Diagram delineating predicted peak oxygen consumption (peak VO₂) in various congenital heart diseases. Patients with repaired tetralogy of Fallot (ToF) (in red) have a median peak VO₂ in the mildly impaired region, suggesting that the majority of patients have at least mild exercise intolerance due to a combination of the congenital defect, residual lesions, and detraining. The box size proportionate to the sample size. ASD, atrial septal defect; AVSD, atrioventricular septal defect; CHD, congenital heart disease; PAH-CHD, pulmonary arterial hypertension related to CHD; systemic RV, systemic right ventricle; TGA, transposition of great arteries.

Figure 5

Echocardiographic images of right ventricle (RV) dilatation across the lifespan in repaired tetralogy of Fallot (ToF). Figure delineating progressive changes of the RV anatomy on echocardiography in the same patient after ToF repair. (A) The RV is highlighted within 1 month after repair, (B) the RV is shown 3 years after repair, and (C) the RV is shown 6 years postoperatively.
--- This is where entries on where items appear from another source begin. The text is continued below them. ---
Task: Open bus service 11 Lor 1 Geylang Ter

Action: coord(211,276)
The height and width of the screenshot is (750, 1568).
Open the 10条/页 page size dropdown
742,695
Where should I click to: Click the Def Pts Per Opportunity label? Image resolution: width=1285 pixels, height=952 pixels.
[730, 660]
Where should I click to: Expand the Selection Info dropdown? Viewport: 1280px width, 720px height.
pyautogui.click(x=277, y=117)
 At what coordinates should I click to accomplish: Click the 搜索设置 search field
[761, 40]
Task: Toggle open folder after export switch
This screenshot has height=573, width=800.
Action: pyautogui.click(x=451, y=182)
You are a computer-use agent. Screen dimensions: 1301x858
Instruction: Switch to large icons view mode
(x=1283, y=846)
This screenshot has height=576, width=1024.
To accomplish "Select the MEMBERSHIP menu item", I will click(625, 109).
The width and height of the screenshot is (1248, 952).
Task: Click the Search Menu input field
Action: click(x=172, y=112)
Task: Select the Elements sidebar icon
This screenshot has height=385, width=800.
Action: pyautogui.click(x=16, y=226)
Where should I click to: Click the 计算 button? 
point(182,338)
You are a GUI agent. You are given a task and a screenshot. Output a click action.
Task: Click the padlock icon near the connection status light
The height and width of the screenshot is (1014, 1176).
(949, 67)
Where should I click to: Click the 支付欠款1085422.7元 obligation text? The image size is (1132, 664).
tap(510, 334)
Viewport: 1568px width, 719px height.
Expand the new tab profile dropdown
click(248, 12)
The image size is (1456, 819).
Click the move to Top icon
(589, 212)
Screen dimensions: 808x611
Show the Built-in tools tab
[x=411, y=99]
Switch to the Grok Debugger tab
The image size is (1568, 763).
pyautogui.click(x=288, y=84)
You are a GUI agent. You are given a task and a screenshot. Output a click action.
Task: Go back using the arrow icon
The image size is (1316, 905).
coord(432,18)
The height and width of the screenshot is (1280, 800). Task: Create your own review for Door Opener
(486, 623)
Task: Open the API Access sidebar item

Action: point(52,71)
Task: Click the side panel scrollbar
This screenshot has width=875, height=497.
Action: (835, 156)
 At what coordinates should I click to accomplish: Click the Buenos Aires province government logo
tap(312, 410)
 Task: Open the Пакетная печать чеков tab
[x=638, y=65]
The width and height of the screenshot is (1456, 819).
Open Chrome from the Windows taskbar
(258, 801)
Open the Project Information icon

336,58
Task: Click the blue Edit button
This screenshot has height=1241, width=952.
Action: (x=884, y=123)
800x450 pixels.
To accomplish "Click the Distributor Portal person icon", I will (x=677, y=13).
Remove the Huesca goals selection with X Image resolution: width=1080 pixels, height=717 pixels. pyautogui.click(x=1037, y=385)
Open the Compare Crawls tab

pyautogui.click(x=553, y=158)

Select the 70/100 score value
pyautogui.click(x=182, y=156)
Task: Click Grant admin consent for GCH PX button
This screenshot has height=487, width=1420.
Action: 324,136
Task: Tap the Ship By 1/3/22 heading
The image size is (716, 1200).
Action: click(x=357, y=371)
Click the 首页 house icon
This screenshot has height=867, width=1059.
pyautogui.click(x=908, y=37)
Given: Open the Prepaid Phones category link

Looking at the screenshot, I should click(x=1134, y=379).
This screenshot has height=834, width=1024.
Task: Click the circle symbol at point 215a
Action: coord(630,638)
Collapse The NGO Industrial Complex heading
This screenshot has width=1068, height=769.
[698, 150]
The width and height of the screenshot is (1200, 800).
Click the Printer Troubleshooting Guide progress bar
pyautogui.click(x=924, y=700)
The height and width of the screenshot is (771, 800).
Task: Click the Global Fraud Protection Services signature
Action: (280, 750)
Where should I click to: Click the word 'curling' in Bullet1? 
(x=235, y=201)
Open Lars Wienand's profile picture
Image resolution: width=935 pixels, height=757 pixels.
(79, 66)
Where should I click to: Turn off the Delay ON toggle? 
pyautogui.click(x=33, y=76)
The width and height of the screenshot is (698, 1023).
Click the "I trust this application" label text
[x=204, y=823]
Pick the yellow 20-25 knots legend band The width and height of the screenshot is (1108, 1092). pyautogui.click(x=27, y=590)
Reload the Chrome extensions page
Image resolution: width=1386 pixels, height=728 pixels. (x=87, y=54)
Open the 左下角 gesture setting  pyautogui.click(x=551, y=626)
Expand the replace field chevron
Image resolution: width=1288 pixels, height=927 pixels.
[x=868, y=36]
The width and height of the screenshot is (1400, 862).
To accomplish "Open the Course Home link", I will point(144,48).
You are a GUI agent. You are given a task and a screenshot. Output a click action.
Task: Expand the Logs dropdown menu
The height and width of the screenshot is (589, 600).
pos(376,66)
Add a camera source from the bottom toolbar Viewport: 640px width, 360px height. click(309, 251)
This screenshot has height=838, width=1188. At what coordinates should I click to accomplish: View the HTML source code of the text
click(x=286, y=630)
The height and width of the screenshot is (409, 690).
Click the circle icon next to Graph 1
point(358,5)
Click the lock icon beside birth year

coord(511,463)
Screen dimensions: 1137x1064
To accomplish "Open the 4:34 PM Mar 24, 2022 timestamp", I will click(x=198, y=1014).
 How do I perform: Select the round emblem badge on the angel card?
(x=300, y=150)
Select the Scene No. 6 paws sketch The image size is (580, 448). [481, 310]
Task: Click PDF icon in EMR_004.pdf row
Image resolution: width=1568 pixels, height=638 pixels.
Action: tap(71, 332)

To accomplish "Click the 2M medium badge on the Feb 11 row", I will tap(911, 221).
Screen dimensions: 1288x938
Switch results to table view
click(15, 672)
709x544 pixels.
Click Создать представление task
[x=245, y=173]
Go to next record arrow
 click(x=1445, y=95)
This figure emphasizes that most of the RV remodelling occurs within the first 3 years with significant basal bulging. After 6 years from repair, there was some additional apical dilatation. RV function remained stable with a fractional area change of 43%, RV free wall strain −20%, and RV ejection fraction estimated by 3-dimensional echocardiography at 43%.

Figure 6

Myocardial strain imaging of the right ventricle in repaired tetralogy of Fallot. (A) 2-dimensional myocardial strain imaging. The pattern of activation includes an early septal-apical activation alongside basal-lateral prestretch and postsystolic shortening. (B) M-mode image showing a “septal flash” (arrows).